Цзи Сяньхань тогда была слишком слаба, чтобы что-то изменить. Всё, что ей оставалось — это увести свой народ в сторону и попытаться пережить грядущую бурю.
В те времена каждое великое существо имело свои замыслы и амбиции, и никто бы не поверил девочке из рода Цзи. Сейчас она могла лишь рассуждать о выгоде и последствиях.
— Я не предлагаю тебе, дядя Чишуй, покорно терпеть, — сказала Цзи Сяньхань, глядя на Чишуй Чуна, — но нынешнее положение таково. Даже если три великие обители объединятся, им не устоять перед Фэн Фумином. У него есть способность и решимость питаться силой духовных жил, чего нет ни у кого из нас. Потому рано или поздно он обратит меч против всех трёх обителей.
Эти слова потрясли всех присутствующих. Они смотрели друг на друга в изумлении.
Чишуй Чун нахмурился:
— Ты хочешь сказать, что его стремительный рост связан с тем, что он поглощает духовные жилы?
— Но ведь это означает ускорить их угасание и обречь свой народ на смерть! — воскликнула госпожа Цзы. — К тому же жилы связаны с основой обители, они не подобны духовной энергии, их невозможно влить в тело. Каким образом он этого добился?

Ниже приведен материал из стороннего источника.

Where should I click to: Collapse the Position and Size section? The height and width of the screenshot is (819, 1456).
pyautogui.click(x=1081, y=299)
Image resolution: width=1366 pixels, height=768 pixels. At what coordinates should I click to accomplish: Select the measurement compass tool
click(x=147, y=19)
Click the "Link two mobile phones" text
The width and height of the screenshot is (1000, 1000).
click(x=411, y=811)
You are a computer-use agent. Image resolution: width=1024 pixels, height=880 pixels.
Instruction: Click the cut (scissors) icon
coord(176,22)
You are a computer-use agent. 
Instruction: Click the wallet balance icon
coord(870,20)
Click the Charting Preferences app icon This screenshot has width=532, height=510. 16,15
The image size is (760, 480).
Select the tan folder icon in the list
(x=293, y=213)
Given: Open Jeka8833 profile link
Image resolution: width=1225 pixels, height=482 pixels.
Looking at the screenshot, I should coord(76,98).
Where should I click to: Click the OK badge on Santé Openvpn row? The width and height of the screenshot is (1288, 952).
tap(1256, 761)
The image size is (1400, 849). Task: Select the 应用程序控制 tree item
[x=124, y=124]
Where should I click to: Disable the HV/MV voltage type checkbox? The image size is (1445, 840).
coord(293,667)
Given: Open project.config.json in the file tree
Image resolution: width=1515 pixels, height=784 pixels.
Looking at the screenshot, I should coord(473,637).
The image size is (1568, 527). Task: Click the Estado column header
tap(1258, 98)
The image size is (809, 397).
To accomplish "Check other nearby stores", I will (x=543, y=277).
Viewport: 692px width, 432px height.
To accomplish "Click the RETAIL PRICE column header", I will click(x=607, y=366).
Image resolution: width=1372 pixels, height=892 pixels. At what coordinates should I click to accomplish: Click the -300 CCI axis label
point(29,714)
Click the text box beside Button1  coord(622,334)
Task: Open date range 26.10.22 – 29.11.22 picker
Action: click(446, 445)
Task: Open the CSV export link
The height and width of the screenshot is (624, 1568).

— Когда он родился, небеса озарились благим сиянием, а над землёй звучал драконий рёв. Долгие годы я исследовала его тайну и наконец поняла, что он обладает силой преобразовывать энергию, — сказала Цзи Сяньхань, и теперь ей уже нечего было скрывать.
Она поведала, что когда-то сам верховный владыка пользовался силой Фэн Фумина, и даже обменивал его жизненные годы на энергию. После её слов в зале воцарилось гнетущее молчание.
— Отдай ему жилу, — сказала Цзи Сяньхань с тяжёлым вздохом, лишённая своей прежней насмешливости. — Дядя Чишуй, с детства я слышала о твоей доброте. Передай жилу и хотя бы сохранишь жизнь своему народу. Цзимо Шао Ю выступил против него, и что из этого вышло? Персиковые деревья в Куньлуне теперь, возможно, тысячелетиями не зацветут вновь, а кровь пропитала землю обители.
Чишуй Чун закрыл глаза. Прежде он с презрением относился к людям вроде Цзи Сяньхань, что целым родом склонились к Фэн Фумину. Теперь, оглядываясь назад, он ясно видел, что его обитель потеряла множество учеников, и даже войско Фэн Фумина понесло тяжкие потери, тогда как народ Цзи Сяньхань остался в наибольшей безопасности.
В тот день, когда Лю Шуан привела войско на помощь Шао Ю, он уже успел отказаться от своей былой жадности к пятой жиле.
Из владык четырёх обителей Чишуй Чун некогда обладал наибольшим авторитетом и самой сильной духовной силой. Так как наследница обители была слаба, он не только оберегал дочь, но и надеялся однажды поднять Кунсан над остальными уделами.
Год за годом он очищал сердце с помощью камня Ясности, и не заметил, как это тщеславие постепенно превратилось в демона сердца и едва не лишило его доброты. Теперь же он прозрел, вспомнил слова Лю Шуан и понял, что слова Цзи Сяньхань исходят из чистого побуждения.
Если бы наследница рода Цзи действительно желала остаться в стороне, обладающий уже четырьмя жилами Фэн Фумин в считаные мгновения ворвался бы в обитель. Чишуй Чун посмотрел на старейшин Кунсана, и в глазах его блеснула скорбь.
Госпожа Цзы поняла его решение и тихо утешила:
— Иди. Мы не виним тебя.
Чишуй Чун сжал её ладонь, чувствуя тепло среди всеобщего ужаса. Вопли снаружи не стихали. Передавая Цзи Сяньхань Неистощимую землю, вещество, в которое была заключена сила жилы, он всё же колебался:
— Знаешь ли ты, дитя, что произойдёт, если пять жил сольются воедино?
Цзи Сяньхань приняла последнюю жилу и улыбнулась:
— Дядя Чишуй, чрезмерная жёсткость ломает, а разрушение рождает новое. Раз восьми мирам суждено падение, почему бы не рискнуть?
Её уверенность, решительность и спокойствие поражали. Чишуй Чун замолчал.
Когда-то он сам был молод, полон сил и надежд, но теперь годы взяли своё, и эти дети выросли, став смелее, чем он сам.